*** Block opens ***
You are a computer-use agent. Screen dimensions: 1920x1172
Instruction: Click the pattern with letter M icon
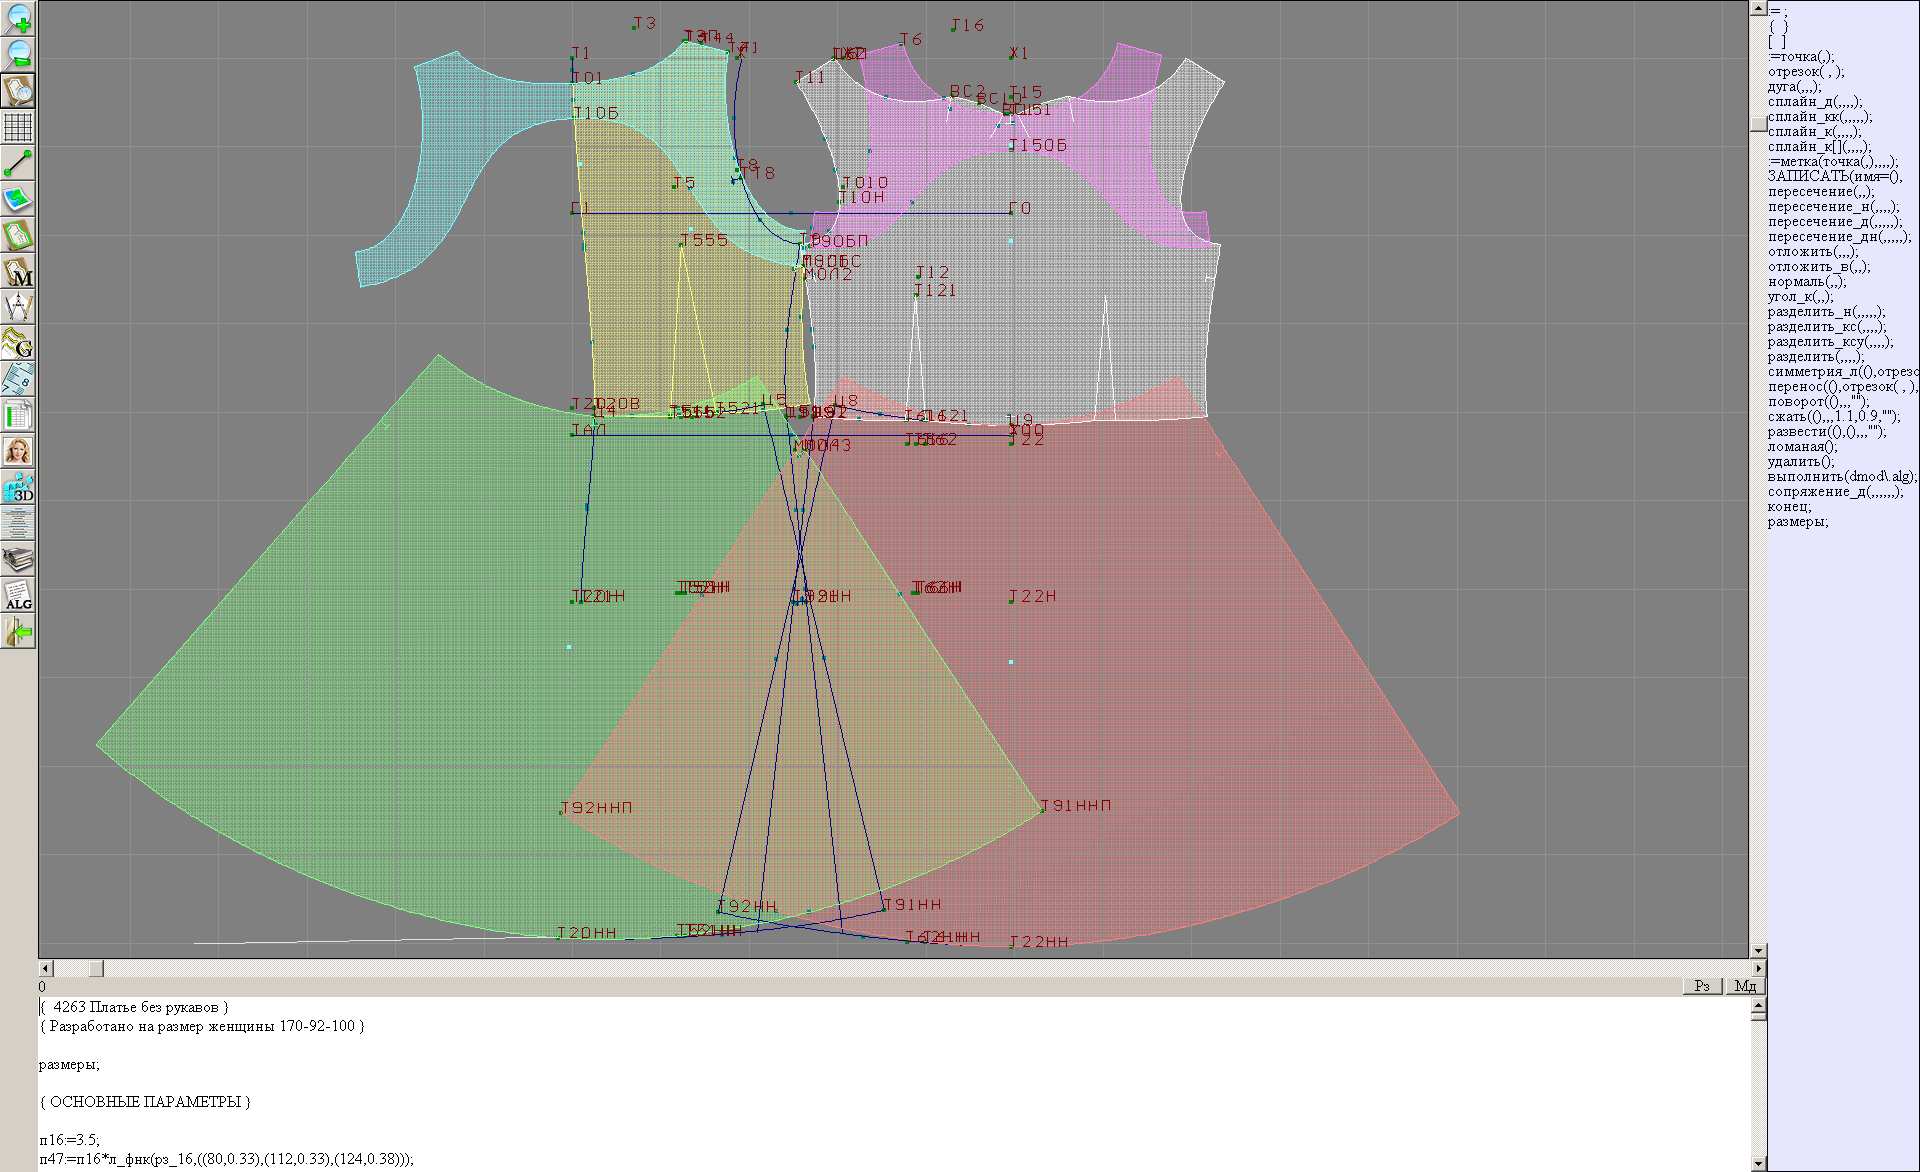18,271
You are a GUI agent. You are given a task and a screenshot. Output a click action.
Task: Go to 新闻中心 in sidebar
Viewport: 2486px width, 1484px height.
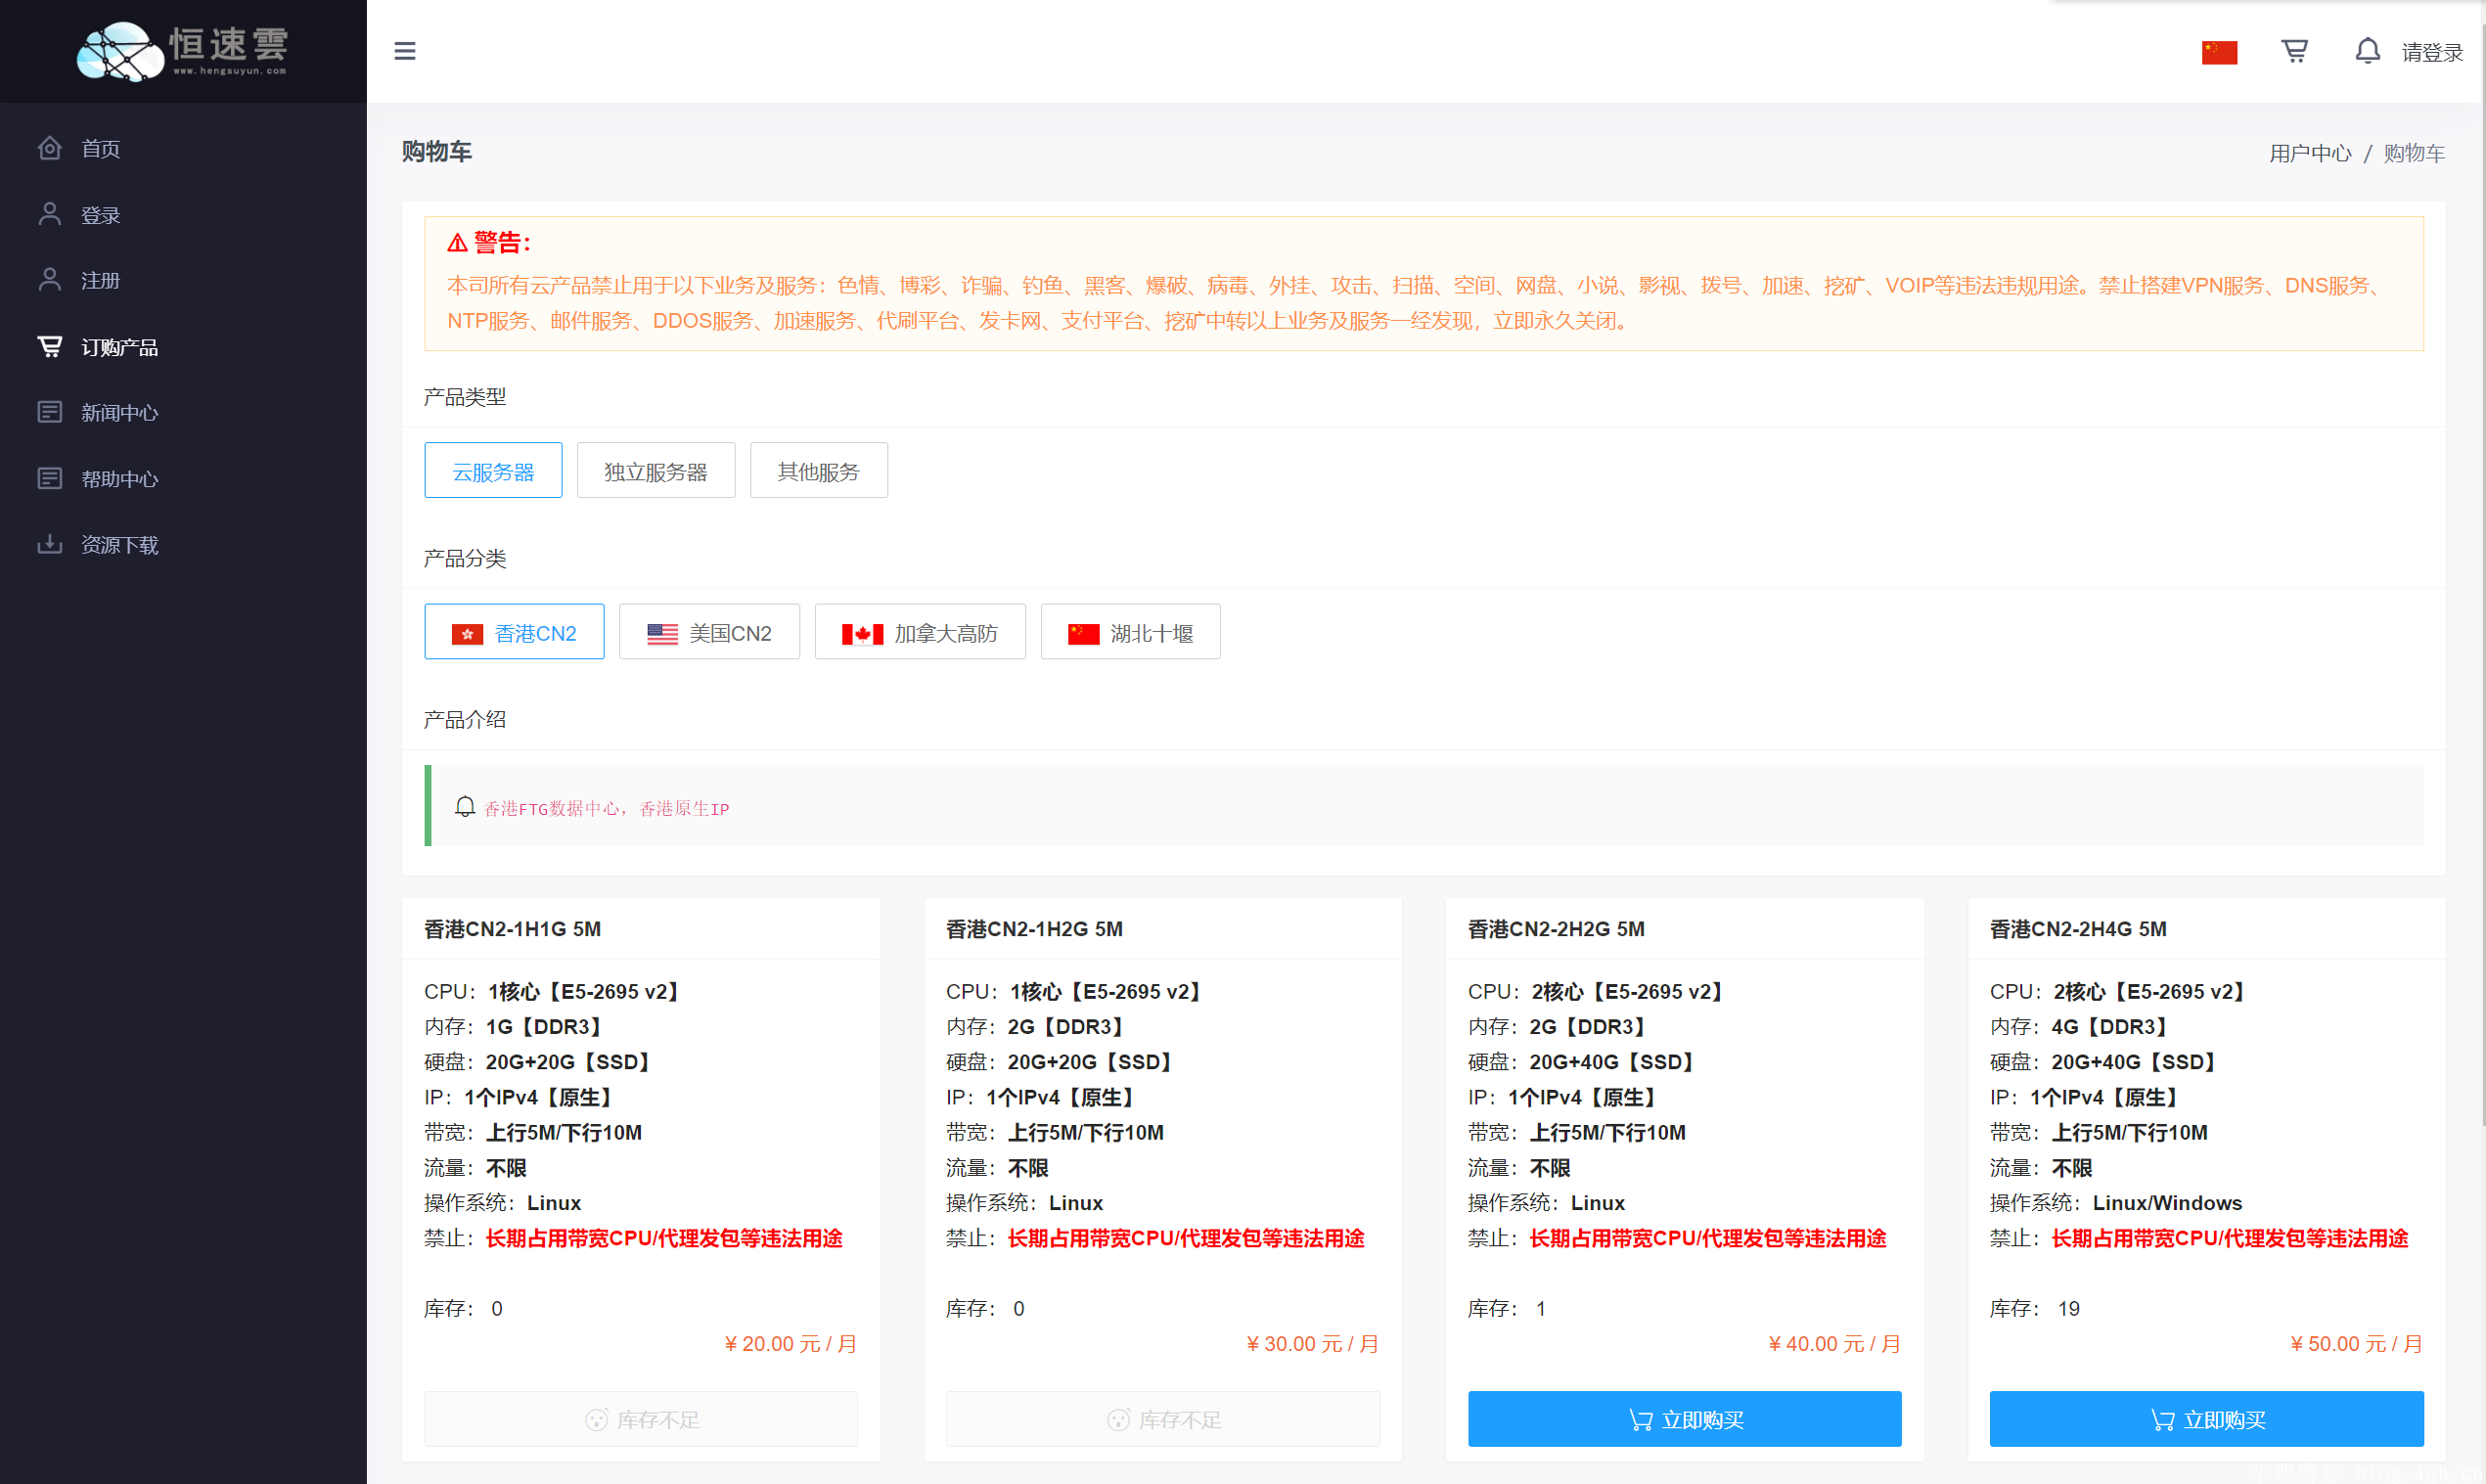click(119, 413)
*** Block closes ***
How to complete this task>
Only a number is wanted here: how many lines of the records above hold the word "agent".

Result of this exercise>
2